**Written task 1**
Echo the passage about the OHIM opposition proceedings word for word, starting with "37      In that regard" and going on through "the Opposition Division.".
**Written task 2**
List every procedural act that the passage on the OHIM opposition proceedings names as one the applicant might have been able to accomplish before the decision.
**Written task 3**
Pick up the passage on the applicant's claim to restitutio in integrum after its last sentence and continue it.

**Text to read**
37      In that regard the applicant observes that on 26 June 1999, that is to say one year before lodgement of the abovementioned application, OHIM had not yet ruled on the opposition and that it was only the decision of the competent division which closed the opposition proceedings. It alleges that until that decision periods of time elapsed during which it might have been able to accomplish procedural acts, such as an application for suspension of the opposition proceedings, withdrawal of the application for registration or limitation of the products and services claimed, or settlement with the opponent. Under those circumstances, restitutio in integrum ought, in the applicant’s view, to be granted to it, in view of the fact that it also lost the possibility of exercising its right of action against the decision of the Opposition Division.

(Stored items)
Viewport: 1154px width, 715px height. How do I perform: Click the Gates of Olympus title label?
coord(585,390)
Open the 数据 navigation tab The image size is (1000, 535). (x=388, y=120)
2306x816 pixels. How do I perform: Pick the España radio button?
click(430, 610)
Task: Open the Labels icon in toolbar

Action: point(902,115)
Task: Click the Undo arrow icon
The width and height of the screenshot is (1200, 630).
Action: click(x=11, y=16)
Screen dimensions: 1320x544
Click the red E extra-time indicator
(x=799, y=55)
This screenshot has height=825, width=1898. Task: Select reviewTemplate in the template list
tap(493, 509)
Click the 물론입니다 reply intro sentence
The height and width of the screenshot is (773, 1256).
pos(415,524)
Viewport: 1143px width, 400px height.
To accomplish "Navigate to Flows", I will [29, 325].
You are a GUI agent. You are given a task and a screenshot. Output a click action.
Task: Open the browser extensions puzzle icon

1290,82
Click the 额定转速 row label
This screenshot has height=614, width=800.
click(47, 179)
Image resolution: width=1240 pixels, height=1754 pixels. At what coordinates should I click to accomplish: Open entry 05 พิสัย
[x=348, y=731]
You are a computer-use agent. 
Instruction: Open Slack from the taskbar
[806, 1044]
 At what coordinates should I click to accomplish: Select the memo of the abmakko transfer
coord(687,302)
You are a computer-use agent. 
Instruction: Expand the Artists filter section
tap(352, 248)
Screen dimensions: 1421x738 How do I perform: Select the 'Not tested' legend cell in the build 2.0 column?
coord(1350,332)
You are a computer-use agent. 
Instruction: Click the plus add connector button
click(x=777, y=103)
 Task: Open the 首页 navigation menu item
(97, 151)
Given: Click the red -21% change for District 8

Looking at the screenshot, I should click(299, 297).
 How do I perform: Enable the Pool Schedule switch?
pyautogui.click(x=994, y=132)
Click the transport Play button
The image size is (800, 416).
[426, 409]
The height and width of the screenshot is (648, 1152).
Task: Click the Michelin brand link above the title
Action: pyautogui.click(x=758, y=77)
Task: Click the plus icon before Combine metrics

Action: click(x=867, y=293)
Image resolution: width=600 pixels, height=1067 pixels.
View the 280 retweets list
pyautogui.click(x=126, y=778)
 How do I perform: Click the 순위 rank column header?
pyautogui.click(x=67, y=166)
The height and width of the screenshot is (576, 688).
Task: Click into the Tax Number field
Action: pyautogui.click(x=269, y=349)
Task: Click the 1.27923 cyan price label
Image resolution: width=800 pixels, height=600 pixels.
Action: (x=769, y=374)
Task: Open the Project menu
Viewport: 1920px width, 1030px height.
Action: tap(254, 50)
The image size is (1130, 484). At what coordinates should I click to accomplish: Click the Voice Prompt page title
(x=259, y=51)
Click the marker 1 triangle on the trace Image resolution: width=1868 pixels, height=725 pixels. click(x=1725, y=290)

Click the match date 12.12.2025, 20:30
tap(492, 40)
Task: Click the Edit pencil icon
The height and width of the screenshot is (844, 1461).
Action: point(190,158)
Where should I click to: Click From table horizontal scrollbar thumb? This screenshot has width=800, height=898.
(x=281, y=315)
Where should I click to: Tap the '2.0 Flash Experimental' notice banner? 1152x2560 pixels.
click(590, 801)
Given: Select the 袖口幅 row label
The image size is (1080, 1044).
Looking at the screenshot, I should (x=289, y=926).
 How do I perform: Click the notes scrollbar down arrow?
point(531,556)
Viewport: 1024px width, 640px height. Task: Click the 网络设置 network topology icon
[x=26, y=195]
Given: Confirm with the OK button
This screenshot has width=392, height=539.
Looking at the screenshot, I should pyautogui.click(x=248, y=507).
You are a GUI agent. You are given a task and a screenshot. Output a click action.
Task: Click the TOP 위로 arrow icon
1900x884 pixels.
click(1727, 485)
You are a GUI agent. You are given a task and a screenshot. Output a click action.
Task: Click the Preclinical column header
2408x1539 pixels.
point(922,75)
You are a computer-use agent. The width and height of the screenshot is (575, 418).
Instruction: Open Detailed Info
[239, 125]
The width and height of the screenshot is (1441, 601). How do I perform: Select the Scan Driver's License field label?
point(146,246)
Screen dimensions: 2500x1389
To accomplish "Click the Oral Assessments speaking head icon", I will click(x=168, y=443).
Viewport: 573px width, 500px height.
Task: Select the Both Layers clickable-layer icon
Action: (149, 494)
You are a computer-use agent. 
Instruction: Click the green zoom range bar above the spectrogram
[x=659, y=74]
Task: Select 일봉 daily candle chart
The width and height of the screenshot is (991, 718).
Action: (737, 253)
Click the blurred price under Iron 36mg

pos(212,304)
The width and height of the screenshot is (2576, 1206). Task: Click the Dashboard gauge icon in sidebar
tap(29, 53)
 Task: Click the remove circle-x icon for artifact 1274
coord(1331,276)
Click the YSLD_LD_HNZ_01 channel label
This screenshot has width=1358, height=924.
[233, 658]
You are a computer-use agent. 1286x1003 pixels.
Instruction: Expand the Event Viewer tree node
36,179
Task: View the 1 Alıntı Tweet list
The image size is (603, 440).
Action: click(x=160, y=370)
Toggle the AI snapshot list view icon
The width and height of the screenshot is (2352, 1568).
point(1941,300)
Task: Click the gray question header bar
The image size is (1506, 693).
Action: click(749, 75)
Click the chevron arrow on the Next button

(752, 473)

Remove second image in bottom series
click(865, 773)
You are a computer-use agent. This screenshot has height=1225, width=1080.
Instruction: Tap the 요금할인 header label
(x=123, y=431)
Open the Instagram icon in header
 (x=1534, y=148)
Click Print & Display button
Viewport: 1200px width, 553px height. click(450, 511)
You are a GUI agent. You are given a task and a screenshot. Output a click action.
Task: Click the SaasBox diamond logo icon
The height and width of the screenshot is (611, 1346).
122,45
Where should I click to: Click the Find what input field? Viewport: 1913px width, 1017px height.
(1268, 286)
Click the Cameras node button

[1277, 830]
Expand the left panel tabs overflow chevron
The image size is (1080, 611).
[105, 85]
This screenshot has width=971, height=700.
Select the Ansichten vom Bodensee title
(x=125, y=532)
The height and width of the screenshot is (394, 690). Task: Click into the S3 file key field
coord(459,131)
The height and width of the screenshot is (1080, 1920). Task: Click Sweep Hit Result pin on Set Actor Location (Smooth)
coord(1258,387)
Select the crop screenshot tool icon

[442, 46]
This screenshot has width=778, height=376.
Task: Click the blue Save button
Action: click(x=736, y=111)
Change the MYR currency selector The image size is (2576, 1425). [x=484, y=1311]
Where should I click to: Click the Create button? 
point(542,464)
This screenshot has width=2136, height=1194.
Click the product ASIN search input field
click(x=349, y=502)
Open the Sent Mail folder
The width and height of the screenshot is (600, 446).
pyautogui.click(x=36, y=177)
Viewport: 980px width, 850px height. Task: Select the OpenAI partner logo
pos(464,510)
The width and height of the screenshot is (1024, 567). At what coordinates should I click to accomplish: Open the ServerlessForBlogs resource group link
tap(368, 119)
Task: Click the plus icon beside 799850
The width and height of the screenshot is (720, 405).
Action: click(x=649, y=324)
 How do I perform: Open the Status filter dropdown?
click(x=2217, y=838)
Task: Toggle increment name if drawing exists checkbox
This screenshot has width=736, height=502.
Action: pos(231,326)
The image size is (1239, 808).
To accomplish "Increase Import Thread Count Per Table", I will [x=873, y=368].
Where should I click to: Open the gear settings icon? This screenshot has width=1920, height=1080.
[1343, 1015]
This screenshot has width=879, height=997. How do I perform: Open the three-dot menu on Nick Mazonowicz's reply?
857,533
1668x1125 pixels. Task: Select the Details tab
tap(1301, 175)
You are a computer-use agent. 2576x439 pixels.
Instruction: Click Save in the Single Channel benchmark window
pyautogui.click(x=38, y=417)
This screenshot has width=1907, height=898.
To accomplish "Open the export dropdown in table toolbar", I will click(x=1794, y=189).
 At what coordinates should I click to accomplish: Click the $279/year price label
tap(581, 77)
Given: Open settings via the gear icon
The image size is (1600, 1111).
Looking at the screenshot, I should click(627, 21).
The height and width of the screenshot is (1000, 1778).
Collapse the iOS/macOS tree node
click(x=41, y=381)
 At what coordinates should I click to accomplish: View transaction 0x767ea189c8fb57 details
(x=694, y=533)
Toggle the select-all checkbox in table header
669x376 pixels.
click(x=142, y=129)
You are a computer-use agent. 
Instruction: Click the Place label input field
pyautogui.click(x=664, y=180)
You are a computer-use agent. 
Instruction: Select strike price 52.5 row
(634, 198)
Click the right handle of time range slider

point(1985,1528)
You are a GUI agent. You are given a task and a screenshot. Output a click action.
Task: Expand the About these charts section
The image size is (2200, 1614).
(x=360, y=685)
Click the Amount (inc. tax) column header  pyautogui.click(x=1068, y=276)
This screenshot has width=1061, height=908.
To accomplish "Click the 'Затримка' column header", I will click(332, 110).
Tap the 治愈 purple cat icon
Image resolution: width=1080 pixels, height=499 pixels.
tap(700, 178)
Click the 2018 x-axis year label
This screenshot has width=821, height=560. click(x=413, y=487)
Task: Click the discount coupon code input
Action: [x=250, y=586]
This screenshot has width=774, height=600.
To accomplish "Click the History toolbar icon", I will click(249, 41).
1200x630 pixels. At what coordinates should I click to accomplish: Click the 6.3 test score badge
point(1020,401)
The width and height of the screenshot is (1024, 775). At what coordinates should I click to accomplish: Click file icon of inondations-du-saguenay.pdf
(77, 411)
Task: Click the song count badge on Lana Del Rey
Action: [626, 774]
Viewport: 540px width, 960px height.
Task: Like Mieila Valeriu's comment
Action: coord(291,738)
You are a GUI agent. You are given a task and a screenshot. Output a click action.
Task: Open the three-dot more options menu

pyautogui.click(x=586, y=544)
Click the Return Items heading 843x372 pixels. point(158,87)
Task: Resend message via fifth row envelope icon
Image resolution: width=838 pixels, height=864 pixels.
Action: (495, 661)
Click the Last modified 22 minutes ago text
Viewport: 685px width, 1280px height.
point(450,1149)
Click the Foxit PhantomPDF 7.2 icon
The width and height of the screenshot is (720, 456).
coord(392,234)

**Exercise output 1**
37      In that regard the applicant observes that on 26 June 1999, that is to say one year before lodgement of the abovementioned application, OHIM had not yet ruled on the opposition and that it was only the decision of the competent division which closed the opposition proceedings. It alleges that until that decision periods of time elapsed during which it might have been able to accomplish procedural acts, such as an application for suspension of the opposition proceedings, withdrawal of the application for registration or limitation of the products and services claimed, or settlement with the opponent. Under those circumstances, restitutio in integrum ought, in the applicant’s view, to be granted to it, in view of the fact that it also lost the possibility of exercising its right of action against the decision of the Opposition Division.

**Exercise output 2**
- an application for suspension of the opposition proceedings
- withdrawal of the application for registration
- limitation of the products and services claimed
- settlement with the opponent

**Exercise output 3**
38      The applicant claims, thirdly, that OHIM did not prove that the four documents at issue were in fact notified to its representative, since the production of two transmission reports is in that regard insufficient, as the transmission of the faxes may have been defective. It states that transmission reports in general, and those of OHIM in particular, are in no way appropriate as proof of notification. In such a context, the restrictive interpretation of Article 78 of Regulation No 40/94 adopted by the Board of Appeal means that there would be no possibility of restitutio in integrum in so far as where a document is not notified restitutio in integrum is never possible because no period of time can begin to run where there has been no notification.

39      Finally, the applicant observes that, in its decision of 25 October 2000, the Opposition Division did not determine the question of restitutio in integrum in regard to the expired period for bringing an appeal and states that it wrote to OHIM on 22 November 2000 in order to obtain a ruling on that part of the application.

40      OHIM states that the Board of Appeal was right to reject the application for restitutio in integrum under the third sentence of Article 78(2) of Regulation No 40/94 in so far as that application was filed more than one year after the expiry of the unobserved time-limit, namely on 6 February 1999.

 Case T-128/03

41      The applicant relies essentially on three pleas in support of its application for annulment.

42      First of all, it criticises the Board of Appeal for having altered substantially both the grounds and operative part of its initial decision of 13 February 2003 contrary to Rule 53 of Regulation No 2868/95 which only allows corrections of manifest errors. That alteration must be regarded as null and void in law.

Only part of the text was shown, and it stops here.